Um tsunami de humanidade está prestes a partir para tentar libertar Gaza do bloqueio à ajuda. Tentaremos romper o cerco ilegal de Israel com a força da solidariedade não violenta, uma força da humanidade e para a humanidade. Milhares de pessoas estão envolvidas neste magnífico movimento internacional que quer ajudar todas as pessoas inocentes de Gaza.

Enquanto uma parte da flotilha partiu de Gênova para Barcelona, aqui na Sicília estamos trabalhando para preparar os barcos, verificar as condições de segurança, abastecer a despensa e as velas, checar os motores junto com todos os companheiros e companheiras internacionais que formarão a tripulação.

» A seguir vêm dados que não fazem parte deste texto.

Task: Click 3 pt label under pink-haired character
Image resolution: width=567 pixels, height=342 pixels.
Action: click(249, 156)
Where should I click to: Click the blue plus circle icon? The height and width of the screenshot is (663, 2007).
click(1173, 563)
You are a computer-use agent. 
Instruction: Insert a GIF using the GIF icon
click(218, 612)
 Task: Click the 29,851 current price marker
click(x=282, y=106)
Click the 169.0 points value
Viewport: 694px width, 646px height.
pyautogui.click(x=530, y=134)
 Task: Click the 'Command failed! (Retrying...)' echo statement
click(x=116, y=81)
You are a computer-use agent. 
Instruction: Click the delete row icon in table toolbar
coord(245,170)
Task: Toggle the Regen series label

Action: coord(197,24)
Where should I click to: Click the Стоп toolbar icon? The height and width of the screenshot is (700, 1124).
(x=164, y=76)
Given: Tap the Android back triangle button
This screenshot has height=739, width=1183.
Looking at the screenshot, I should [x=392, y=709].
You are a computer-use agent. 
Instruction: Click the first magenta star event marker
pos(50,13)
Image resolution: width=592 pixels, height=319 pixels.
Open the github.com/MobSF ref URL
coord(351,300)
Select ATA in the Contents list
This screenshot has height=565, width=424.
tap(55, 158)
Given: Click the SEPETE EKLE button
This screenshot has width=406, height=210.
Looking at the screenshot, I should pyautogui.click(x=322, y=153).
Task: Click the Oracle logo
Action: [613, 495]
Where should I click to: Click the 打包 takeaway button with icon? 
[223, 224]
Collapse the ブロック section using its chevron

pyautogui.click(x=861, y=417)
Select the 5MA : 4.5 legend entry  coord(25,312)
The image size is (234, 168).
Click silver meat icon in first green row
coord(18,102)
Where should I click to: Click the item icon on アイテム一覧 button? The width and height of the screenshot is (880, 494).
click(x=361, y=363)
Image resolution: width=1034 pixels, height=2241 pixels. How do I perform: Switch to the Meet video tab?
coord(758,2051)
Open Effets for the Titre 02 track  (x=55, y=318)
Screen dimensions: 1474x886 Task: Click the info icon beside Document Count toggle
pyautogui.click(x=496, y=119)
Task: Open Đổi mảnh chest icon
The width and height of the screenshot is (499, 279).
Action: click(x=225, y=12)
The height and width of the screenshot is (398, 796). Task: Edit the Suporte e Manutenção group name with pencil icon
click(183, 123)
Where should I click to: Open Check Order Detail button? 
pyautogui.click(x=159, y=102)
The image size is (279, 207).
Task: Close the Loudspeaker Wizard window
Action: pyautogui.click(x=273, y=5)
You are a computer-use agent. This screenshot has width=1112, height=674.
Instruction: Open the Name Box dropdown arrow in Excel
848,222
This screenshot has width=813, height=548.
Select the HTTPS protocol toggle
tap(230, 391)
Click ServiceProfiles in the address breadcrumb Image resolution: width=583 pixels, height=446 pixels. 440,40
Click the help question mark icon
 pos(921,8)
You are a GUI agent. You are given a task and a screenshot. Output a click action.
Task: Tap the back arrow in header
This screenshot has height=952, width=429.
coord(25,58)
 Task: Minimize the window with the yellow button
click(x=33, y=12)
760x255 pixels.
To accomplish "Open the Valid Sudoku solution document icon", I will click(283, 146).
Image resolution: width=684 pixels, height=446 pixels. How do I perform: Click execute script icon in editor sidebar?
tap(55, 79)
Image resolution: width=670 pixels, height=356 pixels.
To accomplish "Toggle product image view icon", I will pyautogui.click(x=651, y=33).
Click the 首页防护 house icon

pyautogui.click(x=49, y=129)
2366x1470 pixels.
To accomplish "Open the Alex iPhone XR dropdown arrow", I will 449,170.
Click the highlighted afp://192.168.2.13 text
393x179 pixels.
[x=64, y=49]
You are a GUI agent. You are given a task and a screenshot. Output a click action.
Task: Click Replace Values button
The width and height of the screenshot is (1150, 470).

Entre as muitas pessoas que circulam pelos diversos barcos em preparação, várias ajudam em tarefas específicas que muitas vezes vão além do campo náutico: motores, instalações elétricas, limpeza e retirada de materiais dos antigos proprietários, que em alguns casos não serão necessários para a missão. Assim, acontece de velejadores empenhados em diversas tarefas de controle e verificação serem vistos como equilibristas pendurados em uma corda a vinte metros de altura, concentrados em inspecionar estai, roldanas e cabos; os armadores mais exigentes planejam essas inspeções de forma regular.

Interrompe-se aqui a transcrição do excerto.